Quand j’étais gamin, j’ai vu passer une bande-annonce d’un film de science-fiction sur l’émission Temps X des frères Bogdanov. Ce film s’appelait Dune.
The sleeper must awaken.
Ma maman passait tous les mercredis après-midi avec moi et m’emmenait souvent au cinéma. Ce serait ce mercredi-là. Ce fut pour voir Dune de David Lynch, au cinéma Le Grand Rex, sur les Grands Boulevards de Paris. J’avais huit ans.
Ce film m’est toujours resté en tête. Pendant des années, j’avais même oublié l’existence de David Lynch lui-même, mais le film, lui, m’était resté des images étranges, une histoire complètement décousue, faute à un montage particulier. Vous me comprendrez si vous connaissez l’histoire de la genèse de ce film, qu’il a fini par renier.

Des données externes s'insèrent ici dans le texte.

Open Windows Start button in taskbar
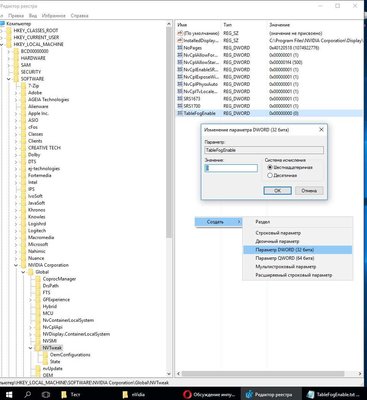Screen dimensions: 367x400 point(9,394)
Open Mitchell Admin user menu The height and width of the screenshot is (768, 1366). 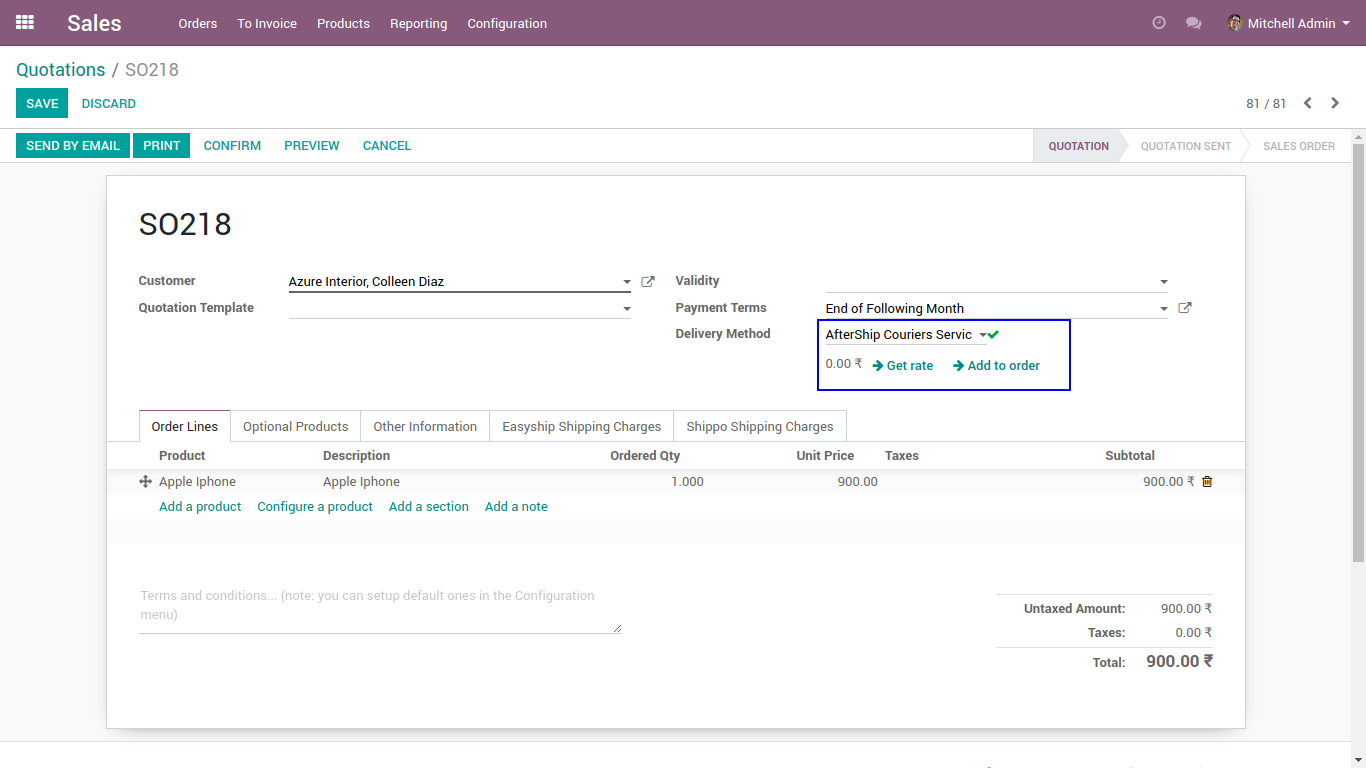click(x=1288, y=23)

I AM NOT AN ELEPHANT! I AM NOT AN ANIMAL! I AM… A HUMAN BEING! I… AM… A… MAN!
Plus tard, j’ai pu voir aussi le magnifique Elephant Man, sur une cassette VHS louée au vidéoclub du marché d’Aligre. Quel choc pour un enfant de huit ans de voir ces deux films coup sur coup et de ne pas tout comprendre. En revanche, les images et émotions diffuses m’ont marqué comme un rêve trop puissant.
Ah oui, j’ai découvert le monde lynchien à huit ans. Les années 80, c’était une autre époque. Merci maman !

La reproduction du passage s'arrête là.